Un homme installe une banderole de sensibilisation au virus Ebola dans le camp de déplacés internes de Kigonze, à Bunia (République démocratique du Congo), le 28 mai 2026. GLODY MURHABAZI/AFP
« Même si la situation est complexe, je pense qu’on peut arrêter cette chose », a assuré, jeudi 28 mai, le directeur général de l’Organisation mondiale de la santé (OMS), Tedros Adhanom Ghebreyesus, à son arrivée dans la capitale congolaise Kinshasa, ajoutant faire ce déplacement en République démocratique du Congo (RDC) pour « constater la situation sur place et apporter un soutien ».

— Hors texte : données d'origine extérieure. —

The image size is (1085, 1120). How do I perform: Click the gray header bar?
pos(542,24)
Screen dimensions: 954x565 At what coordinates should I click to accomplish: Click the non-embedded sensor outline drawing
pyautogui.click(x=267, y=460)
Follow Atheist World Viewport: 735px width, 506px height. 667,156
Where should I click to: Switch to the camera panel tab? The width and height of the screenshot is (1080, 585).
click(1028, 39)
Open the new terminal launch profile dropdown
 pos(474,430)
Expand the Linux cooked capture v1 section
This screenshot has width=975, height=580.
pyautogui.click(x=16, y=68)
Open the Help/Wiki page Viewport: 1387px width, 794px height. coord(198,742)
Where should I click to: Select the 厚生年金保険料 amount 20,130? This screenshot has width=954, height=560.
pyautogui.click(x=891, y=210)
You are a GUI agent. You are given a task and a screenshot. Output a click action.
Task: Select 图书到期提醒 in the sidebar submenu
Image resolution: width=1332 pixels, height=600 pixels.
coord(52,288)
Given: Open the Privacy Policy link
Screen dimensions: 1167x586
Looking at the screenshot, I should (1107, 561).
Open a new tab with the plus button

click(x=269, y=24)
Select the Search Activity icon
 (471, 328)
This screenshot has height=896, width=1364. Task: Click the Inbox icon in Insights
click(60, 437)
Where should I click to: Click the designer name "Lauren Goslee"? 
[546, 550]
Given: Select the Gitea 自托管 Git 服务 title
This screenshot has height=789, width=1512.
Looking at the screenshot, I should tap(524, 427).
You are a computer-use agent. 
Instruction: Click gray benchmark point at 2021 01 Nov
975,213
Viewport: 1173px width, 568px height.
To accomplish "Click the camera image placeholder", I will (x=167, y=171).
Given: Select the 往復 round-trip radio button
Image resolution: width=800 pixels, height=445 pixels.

La RDC a déclaré le 15 mai une nouvelle épidémie de maladie Ebola, la 17e dans le vaste pays comptant quelque 100 millions d’habitants. Le virus est déjà présent dans trois provinces congolaises ainsi qu’en Ouganda voisin, où sept infections confirmées dont une mortelle ont été recensées.
M. Tedros doit se rendre vendredi en Ituri, province du nord-est congolais et épicentre de l’épidémie de virus Ebola, qui a déjà tué 246 personnes sur plus de 1 000 cas suspects enregistrés, selon des bilans officiels encore probablement sous-estimés.
L’OMS a déclenché une alerte sanitaire internationale mais dans l’épicentre de la crise, la riposte tarde à s’organiser. Ces derniers jours les équipes de l’Agence France-Presse (AFP) sur place ont pu voir des malades, présentant déjà des symptômes hémorragiques, arriver en catastrophe à l’arrière de taxis motos, aucun des passagers n’étant munis de protection. La maladie provoque une fièvre hémorragique extrêmement contagieuse.